731部隊については、ゆうさんの「南京事件 - 日中戦争 小さな資料集」が私よりはるかに詳しく調べられているのだが、そこでは触れられてないことについて、落ち葉拾いで記す。
生体実験ねつ造論でよくあるのが、「731部隊を有名にした森村誠一「悪魔の飽食」は嘘」というものだ。
「悪魔の飽食」は、1981年に光文社から出版されてベストセラーになったが、写真の誤用など、いくつかの間違いを指摘された。そのためいったん絶版回収され、間違いを訂正した新版が、83年に角川書店から刊行されている。
ねつ造論者が言うように、ウソだらけのひどい本だったとしたら、ちょっと訂正したくらいで再発行できるわけがない。(中には「絶版にされたまま」と勘違いしている人もいたが、普通にアマゾンで読める。)
というわけで、「悪魔の飽食」全否定論は、破綻せざるをえない。
補足。「悪魔の飽食」は、教育史料出版会「歴史の事実をどう認定しどう教えるか」で、歴史学者の松村高夫氏が、731部隊研究の先駆けとして評価しています。秦郁彦氏は批判していましたが、専門家から見て間違った著作とは限らないようです。
保守派の歴史学者・秦郁彦氏が、生体実験の存在について疑っていたことを挙げる人もいた。ネットのまとめ程度はソースにできなくても、歴史学者が否定していたのなら、無視できない価値がある。

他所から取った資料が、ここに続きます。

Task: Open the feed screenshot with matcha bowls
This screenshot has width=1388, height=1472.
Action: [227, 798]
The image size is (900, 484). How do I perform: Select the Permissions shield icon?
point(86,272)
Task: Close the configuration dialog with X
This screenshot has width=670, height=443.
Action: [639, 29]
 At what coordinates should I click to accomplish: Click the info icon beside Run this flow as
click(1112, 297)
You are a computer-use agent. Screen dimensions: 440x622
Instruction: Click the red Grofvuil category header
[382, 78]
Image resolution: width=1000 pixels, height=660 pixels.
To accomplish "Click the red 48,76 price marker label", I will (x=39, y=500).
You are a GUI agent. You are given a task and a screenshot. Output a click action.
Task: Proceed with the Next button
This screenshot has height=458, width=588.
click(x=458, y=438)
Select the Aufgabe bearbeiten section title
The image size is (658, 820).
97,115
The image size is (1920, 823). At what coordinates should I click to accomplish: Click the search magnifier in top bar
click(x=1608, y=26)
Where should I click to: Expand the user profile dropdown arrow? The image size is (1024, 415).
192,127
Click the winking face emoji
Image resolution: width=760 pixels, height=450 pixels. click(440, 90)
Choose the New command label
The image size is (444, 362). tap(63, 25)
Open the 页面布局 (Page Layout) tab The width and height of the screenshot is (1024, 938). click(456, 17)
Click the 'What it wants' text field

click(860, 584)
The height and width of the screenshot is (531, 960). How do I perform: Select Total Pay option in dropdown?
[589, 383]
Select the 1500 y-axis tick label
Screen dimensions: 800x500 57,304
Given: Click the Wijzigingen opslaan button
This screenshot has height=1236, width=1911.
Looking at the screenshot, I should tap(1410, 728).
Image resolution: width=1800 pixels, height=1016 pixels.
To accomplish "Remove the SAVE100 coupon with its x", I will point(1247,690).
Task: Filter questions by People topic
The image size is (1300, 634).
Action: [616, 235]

しかし、先の記事で書いた教科書裁判で、秦郁彦氏は文部省側の証人として出廷していた。地裁判決、高裁判決では家永氏側が破れたが、最終的には97年の最高裁判決で、「生体実験は歴史的事実」と認められている。
(教育史料出版会「歴史の事実をどう認定しどう教えるか」の17~20ページ。同書で松村高夫氏は、秦氏が文部省の検定意見よりも生体実験について疑っていることを、厳しく批判している。)
もちろん、裁判には間違った判決もあるわけで、裁判がすべてではない。しかし、ゆうさんのサイトによると、「(中川八洋氏を例外として)「731部隊」について論壇で「否定論」が聞かれることは、全くと言っていいほどありません。」という。秦郁彦氏も、裁判の敗北以降は、生体実験の否定をあきらめたようなのだ。